La UMP, el gran partido de la derecha gala, elige hoy entre el exprimer ministro François Fillon y el actual secretario general de la formación, Jean-François Copé, para suceder como "número uno" a Nicolas Sarkozy y con vocación de liderar la oposición al presidente francés, el socialista François Hollande.

Si esta noche se confirman los pronósticos de todas las encuestas de la larga campaña para estas primarias internas, Fillon será el nuevo presidente de la Unión por una Mayoría Popular (UMP), que en primer lugar tendrá que restañar las heridas generadas durante un duelo que no sólo ha sido de personalidades, sino también de orientación política.

En total son cerca de 300.000 afiliados los que han podido participar en estas elecciones en unos 650 centros de voto repartidos por todo el país, entre los que estaban al día de pago de sus cotizaciones al partido (264.000) y los que han querido abonarlas precisamente para poder depositar su papeleta.

Una vez cerradas las urnas a las 18.00 hora local (17.00 GMT), los resultados empezarán a conocerse unas dos horas después y probablemente no serán definitivos hasta bien entrada la noche.

El primero de los dos protagonistas en votar, poco antes del mediodía, fue Copé en Meaux, la ciudad de la región de París de la que es alcalde.

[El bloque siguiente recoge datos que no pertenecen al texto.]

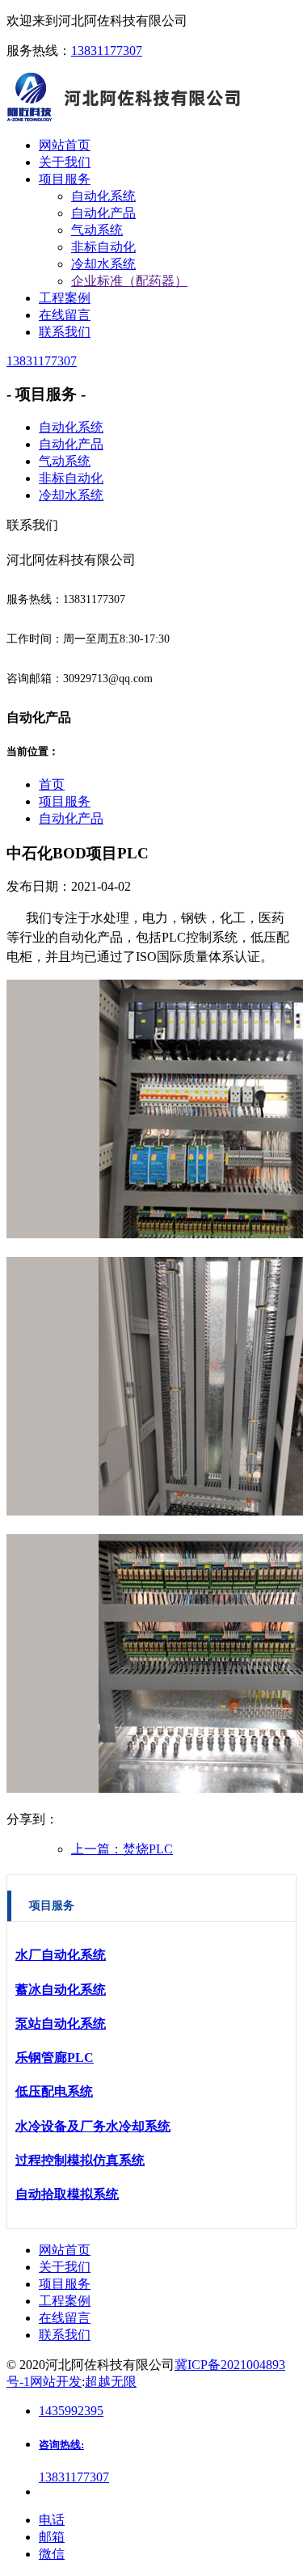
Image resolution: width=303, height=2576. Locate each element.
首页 (52, 784)
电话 (52, 2520)
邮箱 (52, 2537)
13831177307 (106, 50)
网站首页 (64, 2250)
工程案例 (64, 2301)
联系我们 (64, 2335)
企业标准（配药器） (129, 281)
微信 (52, 2554)
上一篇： (122, 1849)
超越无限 (111, 2381)
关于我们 (64, 2267)
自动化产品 (103, 213)
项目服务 (64, 801)
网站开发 (56, 2381)
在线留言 (64, 2318)
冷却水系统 (103, 264)
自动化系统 (103, 196)
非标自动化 (103, 247)
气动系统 (97, 230)
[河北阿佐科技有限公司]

El más joven de los dos contendientes -de 48 años y que se ha esforzado en presentarse como el fiel heredero de Sarkozy sabedor de que los votantes conservadores siguen echando de menos al expresidente francés, retirado de la política activa- aseguró que tiene "una gran confianza" en este proceso electoral.

"Estoy muy contento de que sean las decenas de miles de afiliados" los que designen al presidente de la UMP, señaló antes de subrayar que se trata de elegir "al jefe de la oposición".

Por su parte Fillon, tras haber sido durante los cinco años del mandato de Sarkozy (2007-2012) su único primer ministro, votó por la tarde en París, de donde es diputado desde las elecciones de esta primavera en las que la derecha pasó a la oposición.

Más allá de las clásicas palabras -"espero el resultado del voto con confianza"- el candidato más veterano (58 años) y el que ha conseguido atraer a su campo al grueso de los "barones" de la formación puso el acento en que consideraba que ha hecho todo lo que ha podido "con entusiasmo y con serenidad".

Una serenidad que, no obstante, pareció cada vez más ausente en las últimas fases de la campaña, sobre todo para alguien con la reputación de sobrio de Fillon, que no dudó en cargar con dureza contra su adversario por la deriva derechista de su discurso.

El secretario general de la UMP no se había privado de recurrir a temas y expresiones propios del ultraderechista Frente Nacional, como la inmigración o la idea del "racismo antiblanco", y en particular con una anécdota de un niño que supuestamente sufrió una agresión de otros chavales musulmanes que le quitaron su bollo de chocolate con el argumento de que había que respetar el Ramadán.

Las tensiones ideológicas entre Fillon y Copé y las incertidumbres sobre el resultado -aunque los sondeos den ganador al primero, las encuestas se han hecho sobre muestras de simpatizantes de la derecha y no de los afiliados, algo que está prohibido- hicieron emerger hoy acusaciones cruzadas de fraude.

La diputada de Alpes Marítimos Michèle Tabarot, que aparece como la nueva secretaria general del partido en caso de victoria de Copé, dijo a BFM TV que en ese departamento se han "identificado numerosas dificultades" en Cannes o Niza con listas trucadas o delegaciones de voto falsificadas.

El responsable de la federación de la UMP en Alpes Marítimos, el diputado Eric Ciotti, alineado con Fillon, replicó en esa misma cadena de televisión que los de Tabarot "son ataques estériles", "estúpidos" y "difamatorios" y que "las únicas dificultades son que hay colas de tres horas para votar".